天輝得知父親將在今日未時進京,因而早早便去都督府告了假回,在府裡張羅各處事宜。
那時,他正與一班幫閑的幕僚交談,忽聽院外小廝們嚷嚷:“武爺回來了!”剛一回身,那滿身塵土的周武就已蹦到他眼前。
兄弟倆熱絡一番,天輝問:“爹呢?”
阿武道:“他進宮去了,讓我先回來報個平安!”
“那咱們趕緊上宮外候著去!”天輝不容阿武歇會兒,拉上他往外跑。剛出小院兒,就看見袁天怡帶著幾個丫鬟朝他們走來。
天輝於是道:“爹進宮去了,我跟阿武去迎他!”
天怡道:“我看你不如打扮得斯文些再去。”
天輝自顧,才發覺還穿著練功的皮甲,因搔首笑道:“還是妹子細心。”說著回屋更衣。
天怡接著道:“兩年不見,阿武哥可黑多了。”
丫鬟們也附和道:“小姐,從前他的臉色像塊木頭,現在都燒成炭了。”
眾人聽的都笑,阿武也憨憨的附和。
他是個武人,本不擅言辭,此刻見天怡倩然立在一架盛開的薔薇藤下,真似粉花化作的仙子,心頭只顧突突亂跳,縱有許多話想說,也都統統鯁在嗓子眼。
尬了半晌,他忽從懷中掏出一件物什塞給天怡。
天怡攤開手,原是一條盤踞的玉蛇,小巧玲瓏,玉質油潤,雙眼鑲嵌兩粒芝麻大小的紅寶石,雕得栩栩如生,因托在掌中把玩一陣,笑問:“這蛇兒你是怎麽得來的?”

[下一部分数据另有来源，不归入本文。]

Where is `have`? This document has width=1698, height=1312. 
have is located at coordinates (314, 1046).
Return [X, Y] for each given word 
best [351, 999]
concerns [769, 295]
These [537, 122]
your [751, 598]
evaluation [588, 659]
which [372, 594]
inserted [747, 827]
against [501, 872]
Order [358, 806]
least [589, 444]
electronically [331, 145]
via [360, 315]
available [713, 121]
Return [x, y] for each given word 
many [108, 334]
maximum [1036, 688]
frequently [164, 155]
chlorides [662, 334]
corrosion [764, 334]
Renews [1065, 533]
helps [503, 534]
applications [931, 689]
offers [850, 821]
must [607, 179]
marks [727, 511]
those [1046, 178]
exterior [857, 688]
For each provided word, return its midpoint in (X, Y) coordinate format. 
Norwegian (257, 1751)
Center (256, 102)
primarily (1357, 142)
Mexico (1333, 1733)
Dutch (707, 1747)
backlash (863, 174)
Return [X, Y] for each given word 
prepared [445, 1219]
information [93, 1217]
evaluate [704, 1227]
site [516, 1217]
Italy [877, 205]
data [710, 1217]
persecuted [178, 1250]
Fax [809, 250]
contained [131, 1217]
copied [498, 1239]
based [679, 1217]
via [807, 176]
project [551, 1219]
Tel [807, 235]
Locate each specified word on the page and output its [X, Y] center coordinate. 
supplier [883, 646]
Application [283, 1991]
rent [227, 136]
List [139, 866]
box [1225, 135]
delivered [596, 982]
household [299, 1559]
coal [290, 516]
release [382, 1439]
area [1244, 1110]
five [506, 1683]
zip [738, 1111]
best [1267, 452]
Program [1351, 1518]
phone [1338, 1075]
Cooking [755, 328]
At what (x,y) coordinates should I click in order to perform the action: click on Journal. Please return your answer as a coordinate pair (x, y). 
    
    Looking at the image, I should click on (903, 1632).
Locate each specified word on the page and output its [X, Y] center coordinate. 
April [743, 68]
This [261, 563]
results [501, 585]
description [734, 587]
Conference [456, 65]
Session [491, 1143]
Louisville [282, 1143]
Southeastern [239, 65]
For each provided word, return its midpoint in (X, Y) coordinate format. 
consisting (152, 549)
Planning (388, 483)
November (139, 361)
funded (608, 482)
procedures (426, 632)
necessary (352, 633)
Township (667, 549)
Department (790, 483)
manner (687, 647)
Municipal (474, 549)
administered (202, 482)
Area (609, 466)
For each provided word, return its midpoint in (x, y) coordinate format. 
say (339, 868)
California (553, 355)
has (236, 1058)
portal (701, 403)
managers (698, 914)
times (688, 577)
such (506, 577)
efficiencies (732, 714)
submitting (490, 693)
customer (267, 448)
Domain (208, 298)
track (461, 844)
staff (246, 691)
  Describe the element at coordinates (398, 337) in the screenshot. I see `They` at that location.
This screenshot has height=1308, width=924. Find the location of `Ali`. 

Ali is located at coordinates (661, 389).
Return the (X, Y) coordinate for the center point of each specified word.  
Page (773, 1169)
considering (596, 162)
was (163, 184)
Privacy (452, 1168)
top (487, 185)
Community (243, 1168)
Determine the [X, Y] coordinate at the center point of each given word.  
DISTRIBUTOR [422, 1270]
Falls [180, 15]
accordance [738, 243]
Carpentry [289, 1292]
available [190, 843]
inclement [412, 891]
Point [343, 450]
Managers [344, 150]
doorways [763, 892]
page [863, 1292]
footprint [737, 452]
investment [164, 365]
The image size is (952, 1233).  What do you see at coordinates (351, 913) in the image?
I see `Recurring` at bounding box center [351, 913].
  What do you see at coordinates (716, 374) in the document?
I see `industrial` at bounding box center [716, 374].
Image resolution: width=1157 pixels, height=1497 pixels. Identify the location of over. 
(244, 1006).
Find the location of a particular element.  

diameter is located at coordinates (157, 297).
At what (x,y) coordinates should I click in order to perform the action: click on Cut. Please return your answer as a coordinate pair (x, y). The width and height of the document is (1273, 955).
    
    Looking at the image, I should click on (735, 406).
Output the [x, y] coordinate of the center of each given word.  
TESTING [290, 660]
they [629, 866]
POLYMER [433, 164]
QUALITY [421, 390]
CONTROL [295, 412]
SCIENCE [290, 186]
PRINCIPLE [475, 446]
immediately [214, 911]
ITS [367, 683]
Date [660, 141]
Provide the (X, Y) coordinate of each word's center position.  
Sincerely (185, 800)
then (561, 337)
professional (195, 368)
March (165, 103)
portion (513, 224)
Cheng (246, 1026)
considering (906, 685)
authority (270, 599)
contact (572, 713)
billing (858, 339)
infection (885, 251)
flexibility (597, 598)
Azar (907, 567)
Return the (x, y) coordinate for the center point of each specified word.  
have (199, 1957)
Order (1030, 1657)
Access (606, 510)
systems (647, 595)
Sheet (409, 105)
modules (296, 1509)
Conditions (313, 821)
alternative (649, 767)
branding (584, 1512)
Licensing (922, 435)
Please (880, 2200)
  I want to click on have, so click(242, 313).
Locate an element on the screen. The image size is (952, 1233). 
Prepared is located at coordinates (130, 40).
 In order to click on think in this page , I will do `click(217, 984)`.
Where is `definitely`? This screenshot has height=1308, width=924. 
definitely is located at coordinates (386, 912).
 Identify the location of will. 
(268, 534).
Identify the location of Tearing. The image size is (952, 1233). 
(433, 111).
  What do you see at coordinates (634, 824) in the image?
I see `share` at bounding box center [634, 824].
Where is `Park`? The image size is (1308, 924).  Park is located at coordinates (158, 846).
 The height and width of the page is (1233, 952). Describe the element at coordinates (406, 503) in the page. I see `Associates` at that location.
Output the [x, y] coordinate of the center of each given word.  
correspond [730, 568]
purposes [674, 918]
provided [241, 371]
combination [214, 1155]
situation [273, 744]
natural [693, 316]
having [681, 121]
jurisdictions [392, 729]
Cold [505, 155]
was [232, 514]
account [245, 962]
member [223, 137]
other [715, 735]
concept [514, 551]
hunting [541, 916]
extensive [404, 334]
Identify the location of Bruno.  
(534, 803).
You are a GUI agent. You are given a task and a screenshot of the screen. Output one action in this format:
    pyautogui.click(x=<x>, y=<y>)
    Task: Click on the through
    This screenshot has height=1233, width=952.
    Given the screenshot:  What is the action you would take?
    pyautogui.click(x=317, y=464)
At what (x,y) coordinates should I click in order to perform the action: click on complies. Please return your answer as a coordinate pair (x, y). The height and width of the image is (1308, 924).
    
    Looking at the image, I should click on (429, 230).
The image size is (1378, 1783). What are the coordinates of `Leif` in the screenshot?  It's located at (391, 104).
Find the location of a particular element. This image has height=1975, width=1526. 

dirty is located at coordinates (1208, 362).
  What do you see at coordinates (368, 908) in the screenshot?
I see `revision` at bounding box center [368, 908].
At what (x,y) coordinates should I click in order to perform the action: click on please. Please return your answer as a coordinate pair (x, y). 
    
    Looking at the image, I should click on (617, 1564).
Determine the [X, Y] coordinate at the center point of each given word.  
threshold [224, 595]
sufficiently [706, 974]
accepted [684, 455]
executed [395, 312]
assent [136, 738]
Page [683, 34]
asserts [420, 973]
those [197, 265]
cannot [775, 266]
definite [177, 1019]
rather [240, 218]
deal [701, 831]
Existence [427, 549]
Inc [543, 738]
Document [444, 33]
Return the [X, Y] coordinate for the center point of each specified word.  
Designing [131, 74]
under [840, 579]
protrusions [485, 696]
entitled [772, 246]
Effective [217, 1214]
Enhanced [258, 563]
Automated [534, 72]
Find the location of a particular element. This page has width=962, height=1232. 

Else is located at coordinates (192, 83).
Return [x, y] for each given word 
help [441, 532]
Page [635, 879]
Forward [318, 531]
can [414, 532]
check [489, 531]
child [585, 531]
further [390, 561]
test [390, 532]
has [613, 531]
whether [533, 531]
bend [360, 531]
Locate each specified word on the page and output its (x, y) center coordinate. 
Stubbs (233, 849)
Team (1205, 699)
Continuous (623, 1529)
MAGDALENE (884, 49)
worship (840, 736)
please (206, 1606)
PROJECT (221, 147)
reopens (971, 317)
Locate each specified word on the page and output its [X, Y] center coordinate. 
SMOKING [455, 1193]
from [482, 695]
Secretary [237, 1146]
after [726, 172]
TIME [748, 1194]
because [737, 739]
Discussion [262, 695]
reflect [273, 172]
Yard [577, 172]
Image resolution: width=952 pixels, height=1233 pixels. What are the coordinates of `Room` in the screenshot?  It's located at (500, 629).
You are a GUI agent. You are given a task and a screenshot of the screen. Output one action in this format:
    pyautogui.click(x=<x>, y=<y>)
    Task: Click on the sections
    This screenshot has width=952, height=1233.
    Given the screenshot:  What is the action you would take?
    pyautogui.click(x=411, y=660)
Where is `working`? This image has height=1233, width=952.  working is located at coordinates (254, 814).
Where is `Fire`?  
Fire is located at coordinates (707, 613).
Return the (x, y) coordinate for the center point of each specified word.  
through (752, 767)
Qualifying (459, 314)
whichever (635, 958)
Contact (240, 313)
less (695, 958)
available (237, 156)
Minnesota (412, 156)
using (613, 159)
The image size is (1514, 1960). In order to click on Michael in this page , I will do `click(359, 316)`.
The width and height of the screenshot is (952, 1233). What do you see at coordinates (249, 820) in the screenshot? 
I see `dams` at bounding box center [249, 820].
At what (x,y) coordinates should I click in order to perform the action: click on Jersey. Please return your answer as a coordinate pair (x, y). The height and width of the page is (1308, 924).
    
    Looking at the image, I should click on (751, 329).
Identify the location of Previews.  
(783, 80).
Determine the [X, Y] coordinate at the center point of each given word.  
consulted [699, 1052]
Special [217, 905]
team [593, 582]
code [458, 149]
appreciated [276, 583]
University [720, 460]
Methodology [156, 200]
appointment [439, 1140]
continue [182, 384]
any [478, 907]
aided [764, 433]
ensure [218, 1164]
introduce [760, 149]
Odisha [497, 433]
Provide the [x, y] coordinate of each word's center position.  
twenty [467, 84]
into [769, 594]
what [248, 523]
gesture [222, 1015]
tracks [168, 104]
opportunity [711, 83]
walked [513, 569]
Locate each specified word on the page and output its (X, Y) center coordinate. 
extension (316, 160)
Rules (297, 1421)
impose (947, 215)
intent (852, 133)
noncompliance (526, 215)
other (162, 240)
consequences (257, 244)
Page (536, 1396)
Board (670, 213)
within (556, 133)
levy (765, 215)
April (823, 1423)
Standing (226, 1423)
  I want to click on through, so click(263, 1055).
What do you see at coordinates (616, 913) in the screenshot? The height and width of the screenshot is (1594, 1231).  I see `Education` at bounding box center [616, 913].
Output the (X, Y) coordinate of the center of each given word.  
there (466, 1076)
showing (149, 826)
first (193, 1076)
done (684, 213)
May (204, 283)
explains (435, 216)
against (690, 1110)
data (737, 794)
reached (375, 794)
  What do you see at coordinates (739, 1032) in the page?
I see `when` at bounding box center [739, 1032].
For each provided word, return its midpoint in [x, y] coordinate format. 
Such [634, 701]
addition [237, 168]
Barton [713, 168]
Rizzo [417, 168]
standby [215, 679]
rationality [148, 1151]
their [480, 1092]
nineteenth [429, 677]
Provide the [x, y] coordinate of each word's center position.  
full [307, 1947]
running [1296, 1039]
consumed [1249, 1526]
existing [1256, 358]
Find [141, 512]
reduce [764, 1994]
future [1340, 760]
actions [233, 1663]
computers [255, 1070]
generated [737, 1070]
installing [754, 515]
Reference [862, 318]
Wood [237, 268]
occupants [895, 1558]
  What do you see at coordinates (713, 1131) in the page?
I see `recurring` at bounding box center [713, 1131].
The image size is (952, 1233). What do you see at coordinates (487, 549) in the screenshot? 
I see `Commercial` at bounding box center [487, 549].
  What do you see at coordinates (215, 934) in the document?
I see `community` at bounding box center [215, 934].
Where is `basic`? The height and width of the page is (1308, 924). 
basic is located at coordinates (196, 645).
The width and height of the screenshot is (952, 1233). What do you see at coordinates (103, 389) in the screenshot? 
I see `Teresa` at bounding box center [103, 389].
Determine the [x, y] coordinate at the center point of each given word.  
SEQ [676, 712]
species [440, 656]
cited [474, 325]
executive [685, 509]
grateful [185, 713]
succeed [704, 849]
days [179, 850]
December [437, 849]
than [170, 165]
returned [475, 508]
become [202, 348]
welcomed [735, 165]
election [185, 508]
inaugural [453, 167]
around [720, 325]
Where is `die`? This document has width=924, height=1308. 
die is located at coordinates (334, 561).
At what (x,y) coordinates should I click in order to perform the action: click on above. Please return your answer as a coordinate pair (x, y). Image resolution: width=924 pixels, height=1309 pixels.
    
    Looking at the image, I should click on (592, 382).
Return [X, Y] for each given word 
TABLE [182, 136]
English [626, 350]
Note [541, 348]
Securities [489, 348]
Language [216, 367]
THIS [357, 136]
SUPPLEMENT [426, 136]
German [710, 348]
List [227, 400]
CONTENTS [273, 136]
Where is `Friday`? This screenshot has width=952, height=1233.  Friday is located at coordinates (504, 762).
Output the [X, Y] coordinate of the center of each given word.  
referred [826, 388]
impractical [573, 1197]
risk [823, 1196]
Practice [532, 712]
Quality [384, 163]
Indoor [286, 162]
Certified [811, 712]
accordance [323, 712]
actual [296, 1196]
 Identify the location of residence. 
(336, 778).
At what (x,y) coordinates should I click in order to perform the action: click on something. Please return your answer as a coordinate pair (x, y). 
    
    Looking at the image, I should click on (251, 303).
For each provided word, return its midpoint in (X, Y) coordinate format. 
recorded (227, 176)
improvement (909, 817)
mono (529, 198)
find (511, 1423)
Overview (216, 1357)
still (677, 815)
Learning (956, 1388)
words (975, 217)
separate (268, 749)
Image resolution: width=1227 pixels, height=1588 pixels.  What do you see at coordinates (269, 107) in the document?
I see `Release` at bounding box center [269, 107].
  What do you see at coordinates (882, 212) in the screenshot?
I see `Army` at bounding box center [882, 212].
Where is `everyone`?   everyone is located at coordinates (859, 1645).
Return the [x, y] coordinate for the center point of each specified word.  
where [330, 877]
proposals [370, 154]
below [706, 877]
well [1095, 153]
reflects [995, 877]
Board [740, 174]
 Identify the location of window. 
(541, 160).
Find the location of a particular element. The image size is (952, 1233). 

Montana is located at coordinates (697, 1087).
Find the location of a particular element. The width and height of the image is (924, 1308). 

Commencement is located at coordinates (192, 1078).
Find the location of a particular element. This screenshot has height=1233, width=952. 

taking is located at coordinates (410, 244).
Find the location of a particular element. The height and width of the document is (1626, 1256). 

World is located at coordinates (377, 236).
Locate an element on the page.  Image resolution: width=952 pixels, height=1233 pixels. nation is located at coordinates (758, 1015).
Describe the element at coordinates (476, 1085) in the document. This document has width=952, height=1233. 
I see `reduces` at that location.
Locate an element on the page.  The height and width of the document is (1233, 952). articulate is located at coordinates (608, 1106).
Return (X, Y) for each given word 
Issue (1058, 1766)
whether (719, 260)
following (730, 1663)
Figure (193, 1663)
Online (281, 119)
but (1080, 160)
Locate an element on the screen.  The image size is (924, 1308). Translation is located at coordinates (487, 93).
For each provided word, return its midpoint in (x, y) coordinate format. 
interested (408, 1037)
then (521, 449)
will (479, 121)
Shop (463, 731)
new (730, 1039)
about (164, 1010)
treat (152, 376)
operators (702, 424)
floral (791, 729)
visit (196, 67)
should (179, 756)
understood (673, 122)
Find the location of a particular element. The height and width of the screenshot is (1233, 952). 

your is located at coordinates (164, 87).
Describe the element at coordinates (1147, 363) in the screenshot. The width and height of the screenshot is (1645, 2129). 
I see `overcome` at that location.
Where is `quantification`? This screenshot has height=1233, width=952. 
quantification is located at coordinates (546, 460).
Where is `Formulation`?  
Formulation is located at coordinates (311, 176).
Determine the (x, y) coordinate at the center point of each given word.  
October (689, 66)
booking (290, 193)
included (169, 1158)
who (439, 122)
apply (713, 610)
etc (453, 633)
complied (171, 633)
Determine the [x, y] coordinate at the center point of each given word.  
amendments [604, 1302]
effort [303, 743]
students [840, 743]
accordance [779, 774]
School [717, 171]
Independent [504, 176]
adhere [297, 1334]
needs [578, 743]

阿武道:“打下鳳羽城後乾爹賞的。你屬蛇,我想要是有命回來,就把它送給你。”
天怡聞聽,不覺有些傷感,道:“怎麽還是淨說這些傻話!不過,看在你這麽惦記我的份上,今晚我就親自下廚,做你愛吃的蔥燒鯉魚報答你!”
阿武的臉脹得緋紅,道:“我先去看看大哥!”說著嗞溜鑽進屋裡去了。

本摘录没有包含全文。